Uniform Circular Motion Notes

Uniform Circular Motion

Definition: Uniform circular motion is described as motion in a circle of constant radius at a constant speed.
Characteristics: - The instantaneous velocity of an object in uniform circular motion is always tangent to the circle.

Analysis of Circular Motion with a Car

Scenario: Consider a car driving at constant speed around a circular path.
Velocity Representation: At two specific instants, we can sketch the velocity of the car to visualize its direction.

Forces and Friction in Circular Motion

Friction's Role: If there is inadequate friction between the tires and the road, we must consider: - The direction in which the car would travel if friction were absent.
- The actual location of the car on the path.
- The required direction of the friction force exerted on the tires to maintain circular motion.

Radius of Curvature

Concept: Uniform circular motion can also be applied to paths that are portions of circles.
Radius of Curvature: This term refers to the radius that the path would have if completed as a full circle.

Acceleration in Uniform Circular Motion (UCM)

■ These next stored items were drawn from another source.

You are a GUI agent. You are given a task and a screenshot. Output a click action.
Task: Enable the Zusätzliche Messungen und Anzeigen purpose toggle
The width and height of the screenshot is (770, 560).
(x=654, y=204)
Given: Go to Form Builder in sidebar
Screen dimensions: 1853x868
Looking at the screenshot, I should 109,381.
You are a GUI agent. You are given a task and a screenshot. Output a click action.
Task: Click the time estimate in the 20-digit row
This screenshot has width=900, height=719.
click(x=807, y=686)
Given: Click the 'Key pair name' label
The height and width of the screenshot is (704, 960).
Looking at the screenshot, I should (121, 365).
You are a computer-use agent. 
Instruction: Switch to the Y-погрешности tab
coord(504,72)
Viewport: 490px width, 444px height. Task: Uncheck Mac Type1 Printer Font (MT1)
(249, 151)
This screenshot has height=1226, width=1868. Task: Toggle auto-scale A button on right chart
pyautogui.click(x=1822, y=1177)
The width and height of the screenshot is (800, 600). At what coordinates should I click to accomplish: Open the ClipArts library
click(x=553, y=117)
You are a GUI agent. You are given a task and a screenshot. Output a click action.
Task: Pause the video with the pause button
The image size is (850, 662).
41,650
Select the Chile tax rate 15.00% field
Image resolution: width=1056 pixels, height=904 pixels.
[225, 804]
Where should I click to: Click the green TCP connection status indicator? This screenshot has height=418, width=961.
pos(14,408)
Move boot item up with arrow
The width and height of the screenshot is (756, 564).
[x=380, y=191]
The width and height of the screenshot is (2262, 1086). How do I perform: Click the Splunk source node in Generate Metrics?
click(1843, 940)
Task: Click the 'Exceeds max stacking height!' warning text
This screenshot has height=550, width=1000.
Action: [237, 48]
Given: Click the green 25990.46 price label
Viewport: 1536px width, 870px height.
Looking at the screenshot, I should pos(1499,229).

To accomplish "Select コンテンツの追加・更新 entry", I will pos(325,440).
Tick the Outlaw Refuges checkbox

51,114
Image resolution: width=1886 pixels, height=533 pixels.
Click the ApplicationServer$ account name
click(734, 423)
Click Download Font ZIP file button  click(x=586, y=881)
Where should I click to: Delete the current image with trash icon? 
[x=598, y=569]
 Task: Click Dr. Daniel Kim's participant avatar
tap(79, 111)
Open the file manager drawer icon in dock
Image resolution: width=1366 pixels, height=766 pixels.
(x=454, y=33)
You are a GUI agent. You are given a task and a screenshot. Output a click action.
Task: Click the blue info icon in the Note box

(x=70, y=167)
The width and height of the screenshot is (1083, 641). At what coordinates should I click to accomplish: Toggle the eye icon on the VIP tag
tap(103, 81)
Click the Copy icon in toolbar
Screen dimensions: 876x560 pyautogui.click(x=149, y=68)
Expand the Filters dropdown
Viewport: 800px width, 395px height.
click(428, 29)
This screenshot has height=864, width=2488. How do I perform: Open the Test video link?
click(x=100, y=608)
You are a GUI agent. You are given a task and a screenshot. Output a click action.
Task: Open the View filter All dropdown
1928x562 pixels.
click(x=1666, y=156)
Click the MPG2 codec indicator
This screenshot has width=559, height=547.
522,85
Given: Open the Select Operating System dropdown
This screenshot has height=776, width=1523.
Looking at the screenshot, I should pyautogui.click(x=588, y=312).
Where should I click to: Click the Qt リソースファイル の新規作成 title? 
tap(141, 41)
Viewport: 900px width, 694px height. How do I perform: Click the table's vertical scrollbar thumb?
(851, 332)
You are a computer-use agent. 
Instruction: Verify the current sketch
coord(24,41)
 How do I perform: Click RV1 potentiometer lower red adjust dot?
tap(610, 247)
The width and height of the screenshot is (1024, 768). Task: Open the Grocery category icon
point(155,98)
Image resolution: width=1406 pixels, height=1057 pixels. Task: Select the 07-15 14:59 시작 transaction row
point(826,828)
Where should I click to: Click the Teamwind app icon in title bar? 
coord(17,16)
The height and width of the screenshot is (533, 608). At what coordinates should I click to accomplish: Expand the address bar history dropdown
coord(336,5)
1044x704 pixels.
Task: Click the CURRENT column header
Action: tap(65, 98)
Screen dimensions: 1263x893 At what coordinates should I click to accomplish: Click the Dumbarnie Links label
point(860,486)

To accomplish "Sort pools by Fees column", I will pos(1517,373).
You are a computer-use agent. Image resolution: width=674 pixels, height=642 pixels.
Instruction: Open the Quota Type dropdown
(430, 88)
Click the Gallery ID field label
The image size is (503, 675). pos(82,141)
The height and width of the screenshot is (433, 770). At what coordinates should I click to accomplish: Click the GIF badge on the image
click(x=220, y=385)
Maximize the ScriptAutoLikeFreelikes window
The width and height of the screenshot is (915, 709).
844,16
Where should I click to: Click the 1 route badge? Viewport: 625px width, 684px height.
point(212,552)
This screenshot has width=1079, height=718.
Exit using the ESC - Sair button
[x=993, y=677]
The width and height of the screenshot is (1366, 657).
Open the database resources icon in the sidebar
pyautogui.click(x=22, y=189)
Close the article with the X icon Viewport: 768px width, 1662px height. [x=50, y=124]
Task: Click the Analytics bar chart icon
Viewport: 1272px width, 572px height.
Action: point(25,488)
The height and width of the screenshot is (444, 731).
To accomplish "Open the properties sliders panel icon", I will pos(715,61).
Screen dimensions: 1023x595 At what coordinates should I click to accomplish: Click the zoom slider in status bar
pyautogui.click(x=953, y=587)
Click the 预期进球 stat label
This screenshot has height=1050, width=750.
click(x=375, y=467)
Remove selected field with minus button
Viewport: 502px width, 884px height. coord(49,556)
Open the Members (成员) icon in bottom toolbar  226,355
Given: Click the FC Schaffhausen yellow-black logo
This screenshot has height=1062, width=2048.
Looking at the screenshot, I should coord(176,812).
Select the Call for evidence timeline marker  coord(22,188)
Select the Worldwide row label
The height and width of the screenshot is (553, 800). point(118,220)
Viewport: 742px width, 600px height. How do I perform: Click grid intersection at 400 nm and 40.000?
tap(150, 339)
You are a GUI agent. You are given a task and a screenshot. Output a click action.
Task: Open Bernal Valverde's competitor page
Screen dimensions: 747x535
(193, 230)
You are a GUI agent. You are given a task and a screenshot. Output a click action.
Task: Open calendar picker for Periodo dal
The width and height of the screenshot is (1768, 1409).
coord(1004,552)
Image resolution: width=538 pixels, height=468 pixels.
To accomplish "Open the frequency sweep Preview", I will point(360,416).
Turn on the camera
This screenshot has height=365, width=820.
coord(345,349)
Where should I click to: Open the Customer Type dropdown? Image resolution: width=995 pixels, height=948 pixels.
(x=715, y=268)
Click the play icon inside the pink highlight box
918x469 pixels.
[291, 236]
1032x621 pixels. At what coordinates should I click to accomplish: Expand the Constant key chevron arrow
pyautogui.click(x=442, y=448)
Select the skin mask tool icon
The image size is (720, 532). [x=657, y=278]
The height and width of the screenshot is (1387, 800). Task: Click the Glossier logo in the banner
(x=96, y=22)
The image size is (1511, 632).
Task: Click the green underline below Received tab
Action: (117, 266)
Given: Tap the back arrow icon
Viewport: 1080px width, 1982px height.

Centripetal Acceleration: If the magnitude of an object's velocity is known, the centripetal acceleration can be calculated. - The formula for centripetal acceleration, $ac$ ,is given by: $ac=\frac{v}{r}^2$
where:
- $v$ = velocity
- $r$ = radius of circular path.

Comparison of Curves A and B

Given: A comparison is made to determine which curve requires more acceleration.
Information: The velocity is held constant at 30 mph (approximately 13 m/s).
Question: Assess which of the two curves requires more friction between the tires and the road.
Solution: Since centripetal acceleration is given by $ac=\frac{v^2}{r}$ and the required friction force is $Ff=ma_{c}$ , the curve with the smaller radius ( $r$ ) will require a larger centripetal acceleration and consequently more friction to negotiate at a constant speed.

Skidding on Curves

Scenario Analysis: A 1000 kg car attempts to round a curve on a flat road with a radius of 50.0 m at a speed of 13.9 m/s.
Friction Forces: - On a dry road, the frictional force is 5880 N.
- On an icy road, the frictional force is 2450 N.
Key Questions: - A) Will the car successfully follow the curve on dry pavement?
- B) Will the car remain on the curve on icy pavement?
Solution: First, calculate the required centripetal force:
$F_c = m \frac{v^2}{r} = (1000 \text{ kg}) \frac{(13.9 \text{ m/s})^2}{50.0 \text{ m}} = 1000 \cdot \frac{193.21}{50.0} = 3864.2 \text{ N}$
- A) On dry pavement, the maximum available friction is 5880 N. Since the required force (3864.2 N) is less than the available friction, the car will successfully follow the curve.
- B) On icy pavement, the maximum available friction is 2450 N. Since the required force (3864.2 N) is greater than the available friction, the car will not remain on the curve; it will skid off.

Loop-the-Loop Problem

Historical Context: In 1901, Allo "Dare Devil" Diavolo performed a stunt riding a bicycle in a loop.
Physics Problem: Assuming the loop has a radius of r = 2.7 m, determine the minimum speed, v, that Diavolo must maintain at the top of the loop to stay in contact with it.
Solution: At the minimum speed at the top of the loop, the normal force becomes zero, and the centripetal force required is provided solely by gravity. Thus, the gravitational force equals the centripetal force:
$mg = m \frac{v^2}{r}$
$g = \frac{v^2}{r}$
$v = \sqrt{gr}$
Substituting the values:
$v = \sqrt{(9.8 \text{ m/s}^2)(2.7 \text{ m})} = \sqrt{26.46} \approx 5.14 \text{ m/s}$
Diavolo must maintain a minimum speed of approximately $5.14 m/s$ at the top of the loop.

Free Body Diagrams

Analysis Task: Match a provided free body diagram with the appropriate image.
Discussion: Invent hypothetical free body diagrams for two additional images related to the topic.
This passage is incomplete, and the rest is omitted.